───── Source information

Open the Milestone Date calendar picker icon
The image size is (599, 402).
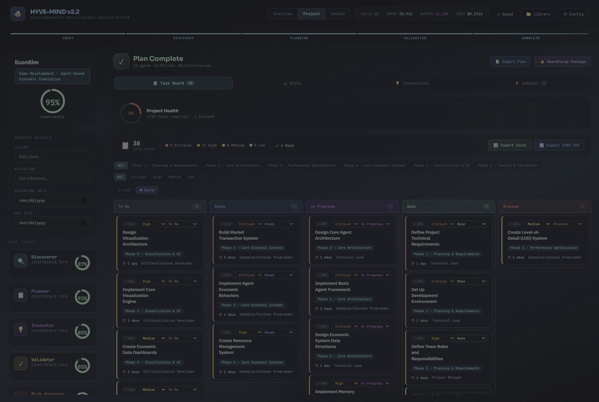point(83,200)
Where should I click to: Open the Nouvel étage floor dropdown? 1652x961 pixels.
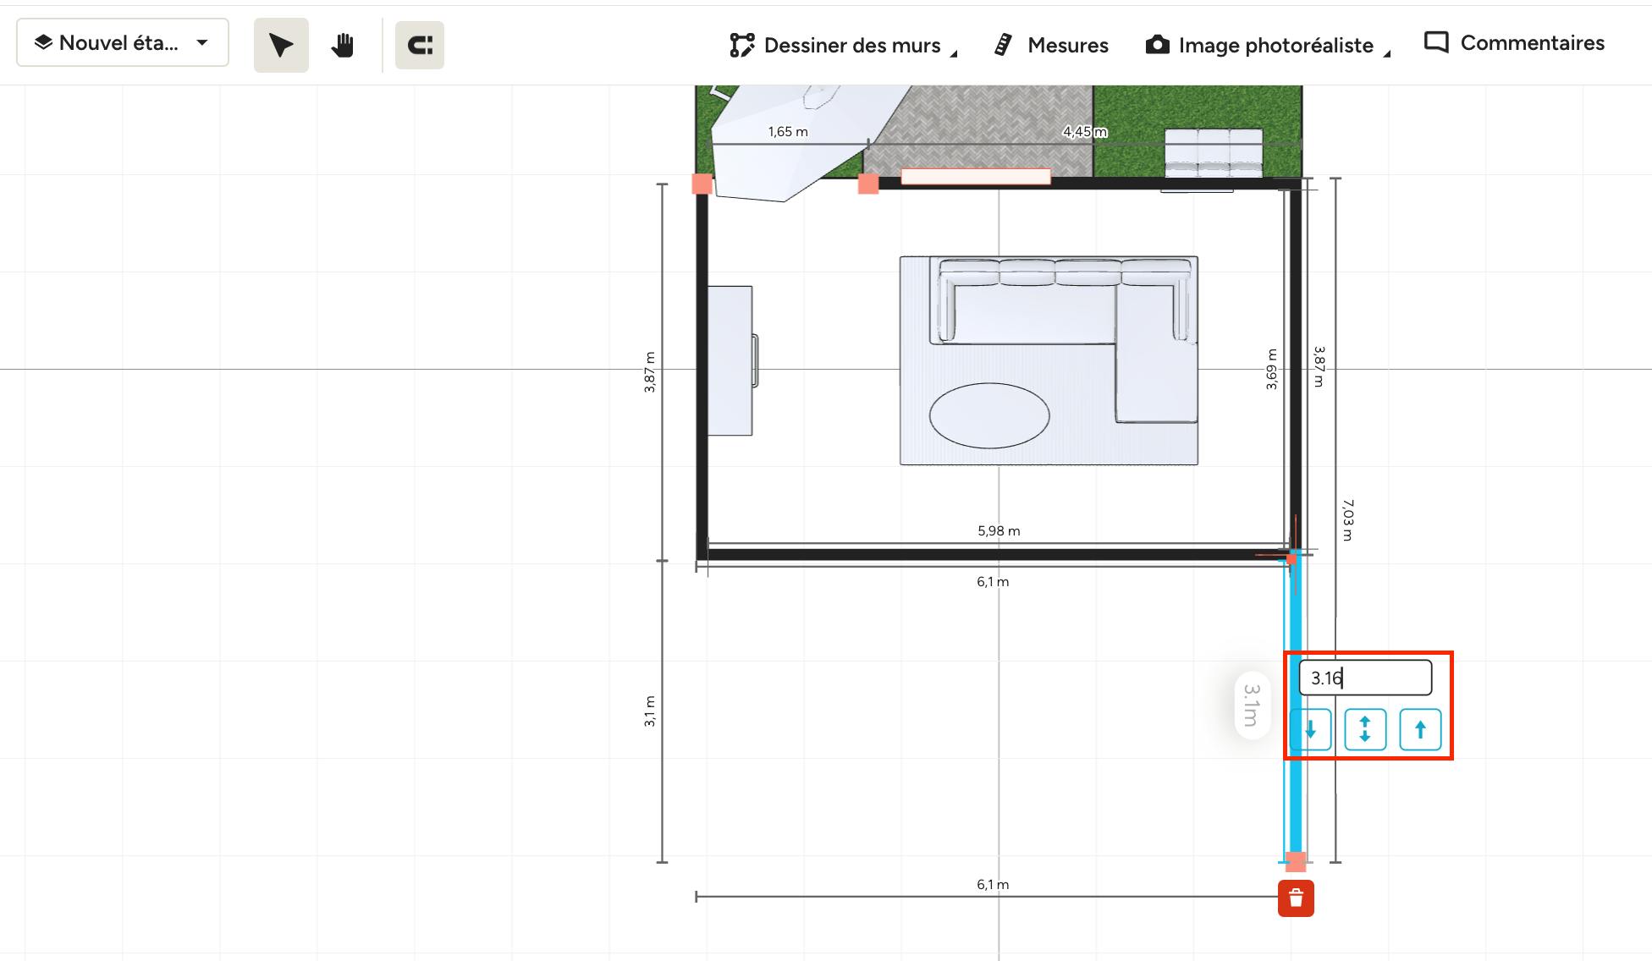[x=123, y=42]
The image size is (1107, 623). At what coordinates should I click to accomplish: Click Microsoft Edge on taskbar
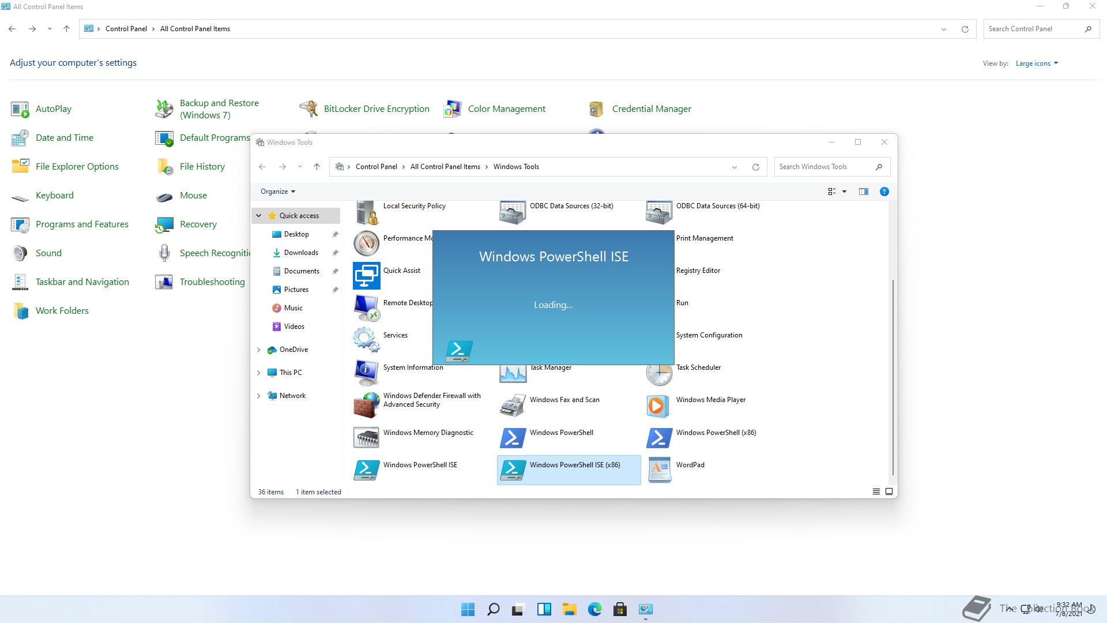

──────────

◆ What to produce: From the line that contains "The image size is (599, 402)." down to the last line of the material above, every line must be repeated exactly, with pictures removed and both end lines included.

◆ Exercise solution:
The image size is (599, 402).
point(83,200)
Where should I click to: Open the Nouvel étage floor dropdown? 1652x961 pixels.
[x=123, y=42]
The image size is (1107, 623). At what coordinates should I click to accomplish: Click Microsoft Edge on taskbar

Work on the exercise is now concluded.